Another database is the Brain Research through Advancing Innovative Neurotechnologies (BRAIN) Initiative - Cell Census Network (BICCN) (Callaway et al. 2021). This is an international collaboration providing and generating multi-modal data for the mouse, human, and non-human primate brain, collected with scRNA-seq, ATAC-seq, neuron projection tracing, MRI, IHC, MERFISH (M. Zhang et al. 2020), osmFISH, seqFISH, and etc. The database website is hosted by the Allen Institute, and thus may be considered a continuation of the ABA. Data can be queried by species, technique, modality, and the lab that generated the data, but not by gene symbols. Also, to recap, the HCA has human Visium and HybISS data, though spatial transcriptomics does not seem to be its focus.

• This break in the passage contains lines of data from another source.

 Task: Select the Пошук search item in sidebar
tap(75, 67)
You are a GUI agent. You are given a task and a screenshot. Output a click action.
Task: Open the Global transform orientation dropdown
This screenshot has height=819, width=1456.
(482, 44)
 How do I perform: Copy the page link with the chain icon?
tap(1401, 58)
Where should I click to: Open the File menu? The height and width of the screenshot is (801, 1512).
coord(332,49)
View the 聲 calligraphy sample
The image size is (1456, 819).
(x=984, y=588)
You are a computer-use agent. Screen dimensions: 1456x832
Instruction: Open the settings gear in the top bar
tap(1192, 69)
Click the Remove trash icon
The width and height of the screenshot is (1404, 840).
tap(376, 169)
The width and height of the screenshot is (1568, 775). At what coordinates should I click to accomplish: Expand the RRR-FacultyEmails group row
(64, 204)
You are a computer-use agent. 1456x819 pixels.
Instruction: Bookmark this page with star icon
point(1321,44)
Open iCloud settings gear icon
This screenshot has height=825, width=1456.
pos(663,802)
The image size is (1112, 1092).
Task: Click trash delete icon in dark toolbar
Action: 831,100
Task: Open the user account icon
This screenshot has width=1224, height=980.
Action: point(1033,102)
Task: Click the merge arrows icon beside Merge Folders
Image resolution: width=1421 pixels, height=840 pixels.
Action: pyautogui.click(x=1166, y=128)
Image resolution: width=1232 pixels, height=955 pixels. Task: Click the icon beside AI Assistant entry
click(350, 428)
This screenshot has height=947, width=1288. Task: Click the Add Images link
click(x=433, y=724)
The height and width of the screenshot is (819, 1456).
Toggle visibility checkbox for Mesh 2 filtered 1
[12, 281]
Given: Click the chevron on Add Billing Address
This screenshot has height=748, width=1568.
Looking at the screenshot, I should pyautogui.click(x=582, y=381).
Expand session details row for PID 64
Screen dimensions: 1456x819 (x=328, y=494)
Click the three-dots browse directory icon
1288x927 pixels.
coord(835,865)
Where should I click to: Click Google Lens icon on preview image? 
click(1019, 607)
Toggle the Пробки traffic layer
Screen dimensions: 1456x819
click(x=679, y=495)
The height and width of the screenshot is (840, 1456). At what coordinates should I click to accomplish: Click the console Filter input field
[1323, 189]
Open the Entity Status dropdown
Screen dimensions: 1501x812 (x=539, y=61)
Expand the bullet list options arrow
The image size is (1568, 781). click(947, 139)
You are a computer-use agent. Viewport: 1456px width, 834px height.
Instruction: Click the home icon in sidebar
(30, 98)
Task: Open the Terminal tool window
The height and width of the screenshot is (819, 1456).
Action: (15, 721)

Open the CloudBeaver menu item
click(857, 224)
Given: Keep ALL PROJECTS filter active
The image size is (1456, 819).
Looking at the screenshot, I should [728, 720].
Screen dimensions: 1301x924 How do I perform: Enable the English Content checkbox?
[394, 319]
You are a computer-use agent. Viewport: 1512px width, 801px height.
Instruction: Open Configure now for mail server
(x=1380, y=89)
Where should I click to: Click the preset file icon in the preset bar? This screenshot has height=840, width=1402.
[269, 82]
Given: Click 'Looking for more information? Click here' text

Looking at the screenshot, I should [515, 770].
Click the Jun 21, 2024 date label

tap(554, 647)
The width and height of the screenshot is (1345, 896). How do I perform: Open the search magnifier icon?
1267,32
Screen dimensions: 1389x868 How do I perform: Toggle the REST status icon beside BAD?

While current era mouse brain atlases still reference the prequel ABA ontologies (Ortiz et al. 2020; W.-T. Chen et al. 2020; Vickovic et al. 2020; Lohoff et al. 2021), data cannot be queried by ontology in the current era databases, nor by a reference gene expression pattern as in the prequel database FlyExpress (Kumar et al. 2017). With more quantitative and comprehensive data, the traditional ontology may need to be revised. Unlike prequel databases such as ABA, EMAGE, and FlyExpress, to the best of our knowledge, current era spatial data has not been systematically registered to a 3D model for integrative analysis across datasets and for visualization.